IV^ di Pasqua – 26.04.’15
IL PASORE E IL MERCENARIO: GUIDATI E NON DISORIENTATI. AMATI OLTRE IL CONFINE
dal Vagelo di Giovanni (10,11-18)
Io sono il buon pastore. Il buon pastore dà la propria vita per le pecore. Il mercenario – che non è pastore e al quale le pecore non appartengono – vede venire il lupo, abbandona le pecore e fugge, e il lupo le rapisce e le disperde; perché è un mercenario e non gli importa delle pecore. Io sono il buon pastore, conosco le mie pecore e le mie pecore conoscono me, così come il Padre conosce me e io conosco il Padre, e do la mia vita per le pecore. E ho altre pecore che non provengono da questo recinto: anche quelle io devo guidare. Ascolteranno la mia voce e diventeranno un solo gregge, un solo pastore. Per questo il Padre mi ama: perché io do la mia vita, per poi riprenderla di nuovo. Nessuno me la toglie: io la do da me stesso. Ho il potere di darla e il potere di riprenderla di nuovo. Questo è il comando che ho ricevuto dal Padre mio».

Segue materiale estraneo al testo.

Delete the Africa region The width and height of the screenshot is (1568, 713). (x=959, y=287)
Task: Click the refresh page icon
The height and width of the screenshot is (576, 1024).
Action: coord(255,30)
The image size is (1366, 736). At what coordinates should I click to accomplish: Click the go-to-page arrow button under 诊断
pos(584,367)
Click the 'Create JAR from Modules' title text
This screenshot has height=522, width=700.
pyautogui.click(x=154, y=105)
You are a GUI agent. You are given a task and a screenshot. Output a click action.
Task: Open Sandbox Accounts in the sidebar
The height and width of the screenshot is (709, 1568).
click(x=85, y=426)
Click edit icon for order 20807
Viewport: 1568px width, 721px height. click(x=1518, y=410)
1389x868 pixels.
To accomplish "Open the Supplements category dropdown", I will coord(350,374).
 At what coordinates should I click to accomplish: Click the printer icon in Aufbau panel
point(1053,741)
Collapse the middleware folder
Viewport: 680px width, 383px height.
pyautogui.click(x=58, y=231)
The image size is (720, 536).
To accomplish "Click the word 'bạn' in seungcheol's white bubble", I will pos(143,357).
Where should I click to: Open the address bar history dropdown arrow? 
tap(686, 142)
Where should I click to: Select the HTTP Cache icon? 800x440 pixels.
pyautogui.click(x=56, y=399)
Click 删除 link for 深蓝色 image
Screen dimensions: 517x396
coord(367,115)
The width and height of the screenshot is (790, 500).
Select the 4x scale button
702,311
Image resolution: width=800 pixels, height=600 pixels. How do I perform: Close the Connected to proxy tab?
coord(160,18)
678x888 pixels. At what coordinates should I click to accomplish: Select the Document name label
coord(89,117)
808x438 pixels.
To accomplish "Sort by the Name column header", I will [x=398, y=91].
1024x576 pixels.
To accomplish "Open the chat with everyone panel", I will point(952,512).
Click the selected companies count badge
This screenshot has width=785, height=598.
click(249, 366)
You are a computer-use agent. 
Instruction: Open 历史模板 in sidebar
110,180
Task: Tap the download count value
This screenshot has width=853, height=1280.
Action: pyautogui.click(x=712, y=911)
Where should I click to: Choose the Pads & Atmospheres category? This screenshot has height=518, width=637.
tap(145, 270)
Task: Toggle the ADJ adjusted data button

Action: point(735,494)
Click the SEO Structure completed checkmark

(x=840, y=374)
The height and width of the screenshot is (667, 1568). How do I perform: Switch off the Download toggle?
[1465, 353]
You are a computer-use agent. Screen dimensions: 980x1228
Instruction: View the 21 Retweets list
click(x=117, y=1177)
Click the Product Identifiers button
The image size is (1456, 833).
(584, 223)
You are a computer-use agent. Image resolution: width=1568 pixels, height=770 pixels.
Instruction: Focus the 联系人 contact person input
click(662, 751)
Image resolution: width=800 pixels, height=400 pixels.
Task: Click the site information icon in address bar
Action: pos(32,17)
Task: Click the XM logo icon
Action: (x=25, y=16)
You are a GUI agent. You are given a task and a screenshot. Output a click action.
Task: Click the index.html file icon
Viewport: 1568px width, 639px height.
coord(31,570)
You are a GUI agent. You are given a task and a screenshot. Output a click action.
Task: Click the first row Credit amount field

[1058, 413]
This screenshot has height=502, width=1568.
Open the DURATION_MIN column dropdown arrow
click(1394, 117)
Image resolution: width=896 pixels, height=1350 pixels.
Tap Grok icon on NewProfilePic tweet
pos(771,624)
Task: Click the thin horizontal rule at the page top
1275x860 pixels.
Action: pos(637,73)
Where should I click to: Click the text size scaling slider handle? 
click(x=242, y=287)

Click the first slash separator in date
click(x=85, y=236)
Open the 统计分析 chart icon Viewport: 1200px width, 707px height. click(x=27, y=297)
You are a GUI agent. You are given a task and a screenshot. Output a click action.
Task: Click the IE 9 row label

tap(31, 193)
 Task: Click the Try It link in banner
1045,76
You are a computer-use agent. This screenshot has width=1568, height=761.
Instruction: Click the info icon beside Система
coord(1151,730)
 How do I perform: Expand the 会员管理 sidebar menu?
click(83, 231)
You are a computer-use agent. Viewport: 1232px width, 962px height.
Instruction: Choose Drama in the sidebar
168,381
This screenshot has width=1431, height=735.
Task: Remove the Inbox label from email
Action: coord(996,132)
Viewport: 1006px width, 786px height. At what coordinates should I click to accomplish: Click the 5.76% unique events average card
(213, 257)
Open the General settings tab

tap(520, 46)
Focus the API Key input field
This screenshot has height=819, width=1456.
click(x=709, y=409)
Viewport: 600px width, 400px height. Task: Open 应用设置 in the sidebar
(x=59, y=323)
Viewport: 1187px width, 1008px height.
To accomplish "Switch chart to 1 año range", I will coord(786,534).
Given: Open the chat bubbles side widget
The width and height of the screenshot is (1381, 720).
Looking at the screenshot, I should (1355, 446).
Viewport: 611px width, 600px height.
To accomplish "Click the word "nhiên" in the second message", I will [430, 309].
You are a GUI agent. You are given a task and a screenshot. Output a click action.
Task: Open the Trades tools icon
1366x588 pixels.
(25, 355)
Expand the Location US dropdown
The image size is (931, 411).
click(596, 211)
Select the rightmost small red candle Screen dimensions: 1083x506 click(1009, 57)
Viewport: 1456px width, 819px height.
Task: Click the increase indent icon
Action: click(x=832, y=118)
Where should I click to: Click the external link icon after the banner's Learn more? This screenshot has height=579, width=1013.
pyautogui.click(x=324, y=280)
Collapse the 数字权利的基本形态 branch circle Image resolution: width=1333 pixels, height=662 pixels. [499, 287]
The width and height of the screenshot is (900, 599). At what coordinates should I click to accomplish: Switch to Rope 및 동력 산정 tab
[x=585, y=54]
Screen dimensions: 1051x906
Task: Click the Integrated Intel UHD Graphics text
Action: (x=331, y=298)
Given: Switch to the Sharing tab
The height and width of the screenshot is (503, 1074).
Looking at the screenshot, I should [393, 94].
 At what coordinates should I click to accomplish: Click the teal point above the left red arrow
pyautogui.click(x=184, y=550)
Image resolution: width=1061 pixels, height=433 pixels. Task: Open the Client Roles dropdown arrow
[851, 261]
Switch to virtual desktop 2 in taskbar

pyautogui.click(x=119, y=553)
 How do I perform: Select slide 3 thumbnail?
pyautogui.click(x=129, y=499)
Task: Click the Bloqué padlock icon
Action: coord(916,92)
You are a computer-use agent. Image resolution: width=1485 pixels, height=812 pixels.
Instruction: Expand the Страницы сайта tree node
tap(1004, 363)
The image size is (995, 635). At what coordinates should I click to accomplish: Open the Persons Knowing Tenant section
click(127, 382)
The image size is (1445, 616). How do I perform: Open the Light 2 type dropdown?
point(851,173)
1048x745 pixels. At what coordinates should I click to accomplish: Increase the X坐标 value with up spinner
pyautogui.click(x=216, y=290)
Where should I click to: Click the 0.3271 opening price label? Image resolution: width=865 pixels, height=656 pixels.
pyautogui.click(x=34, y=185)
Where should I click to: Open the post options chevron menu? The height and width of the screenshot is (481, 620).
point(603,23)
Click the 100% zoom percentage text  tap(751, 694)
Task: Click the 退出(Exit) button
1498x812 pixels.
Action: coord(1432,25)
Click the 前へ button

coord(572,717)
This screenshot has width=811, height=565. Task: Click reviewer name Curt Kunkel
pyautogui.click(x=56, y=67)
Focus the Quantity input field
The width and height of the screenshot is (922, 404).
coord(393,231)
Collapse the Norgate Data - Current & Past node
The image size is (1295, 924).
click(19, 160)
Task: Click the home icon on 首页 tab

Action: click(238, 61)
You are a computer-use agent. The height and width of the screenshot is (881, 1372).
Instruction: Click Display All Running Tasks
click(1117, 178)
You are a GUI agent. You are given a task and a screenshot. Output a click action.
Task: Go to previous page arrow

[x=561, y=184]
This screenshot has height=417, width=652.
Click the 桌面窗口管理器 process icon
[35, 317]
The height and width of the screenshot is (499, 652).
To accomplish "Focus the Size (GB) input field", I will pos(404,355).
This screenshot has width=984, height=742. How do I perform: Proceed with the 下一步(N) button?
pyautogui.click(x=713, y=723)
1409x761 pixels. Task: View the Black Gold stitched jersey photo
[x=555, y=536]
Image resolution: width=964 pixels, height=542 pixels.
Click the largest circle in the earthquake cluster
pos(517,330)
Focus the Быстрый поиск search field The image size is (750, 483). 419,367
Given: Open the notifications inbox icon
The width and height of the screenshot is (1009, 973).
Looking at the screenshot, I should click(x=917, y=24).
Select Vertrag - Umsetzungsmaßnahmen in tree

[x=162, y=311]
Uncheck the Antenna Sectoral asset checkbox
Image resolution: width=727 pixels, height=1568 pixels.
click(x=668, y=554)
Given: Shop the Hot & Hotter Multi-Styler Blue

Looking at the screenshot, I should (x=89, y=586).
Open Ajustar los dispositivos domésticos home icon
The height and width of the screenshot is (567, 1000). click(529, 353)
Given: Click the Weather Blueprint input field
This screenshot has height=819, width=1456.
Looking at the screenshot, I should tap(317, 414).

Disorientati quando siamo senza guide, senza pastori
Un’esperienza concreta della nostra vita è quella di essere in un primo tempo piccoli per poi crescere e diventare adulti. Paradossalmente la nostra vita ha un inizio che non si trova nella nostra volontà a cui si aggiunge il dover dipendere per un po’ dalle scelte e dallo stile di altri. Qualcuno si mette al nostro fianco e si prende cura di noi attraverso gesti e parole fino a quando noi non costruiamo la nostra autonomia. Tutta la nostra piccolezza è nella custodia premurosa di altri che, nel bene o nel male, diventano coloro che imprimono un sigillo nella nostra umanità. Così è Gesù coi suoi discepoli «io sono il buon pastore e non un mercenario». Gesù si pone come guida, come Maestro buono e bello (kalòs, in greco), dove bontà e bellezza dicono l’essenza di Dio; uno che si prende cura perché dona ciò che è, più che ciò che ha. Chi desidera il bene per me, diffonde bene attorno a sé e testimonia una vita di bene con tutti e si impegna ad essere bello con chi incontra. Chi invece ha il suo tornaconto si rivela come un mercenario: egli non guida e non ama. Non attira a sé ma usa e svende.
La vita nel Pastore buono: conoscere
Gesù propone uno stile, il suo: quello di conoscere «io conosco le mie pecore e le mie pecore conoscono me». In effetti chi ama conosce, sta insieme, condivide, si consuma nell’altro. Chi ama cerca e non smette di desiderare, si impegna a scegliere ogni volta e ogni giorno perché conoscere è sfidare la propria idea costruita sull’altro e che paralizza, non fa andare oltre, non dà alcuna possibilità. Conoscere è entrare nell’altro, accompagnarlo, sorreggerlo, custodirlo e motivarlo perché la sua vita sia sempre più buona e più bella e quindi sia sempre più vivibile e amabile. Questo è Gesù con noi: è Pastore perché conosce e ama. Conosce non per giudicare o accusare, ma per sollevare; ama non per avere in cambio attenzioni, ma per diffondere bellezza e bontà. E’ solo il mercenario ad attendere per usare, approfittare, avere il suo tornaconto, svuotare e umiliare. Eppure anche queste sono esperienza che entrano nella nostra vita: esperienza di vita buona e bella, ma anche esperienza di chi ci usa, ci umilia, ci fa del male, ci fa stare male e rende brutta la vita anche a noi stessi.
Dentro e fuori il recinto: l’amore di Gesù è senza confini
Conoscere, desiderare, amare dicono che il confine dello sguardo di Gesù su di noi è senza confini perché «ho altre pecore che non provengono da questo recinto: anche quelle io devo guidare». Conoscere porta con sé non solo l’amore ma anche il giudizio, l’idea che ci facciamo degli altri fino ad arrivare alla mormorazione, alla condanna, all’esclusione. Peggio ancora a diffondere tutto questo nel cuore e nella mente di altri. Gesù invece dilata l’amore ogni oltre confine e insegna ai suoi questa verità e questo stile che gli appartiene. Dio è così: ama e diffonde attorno a sé e oltre a sé il suo amore. Guardiamo attorno al nostro confine e scopriamo che il Signore ama anche altri. Forse anche quelli che noi non amiamo. Non vogliamo amare. Egli va alle periferie della vita (Papa Francesco).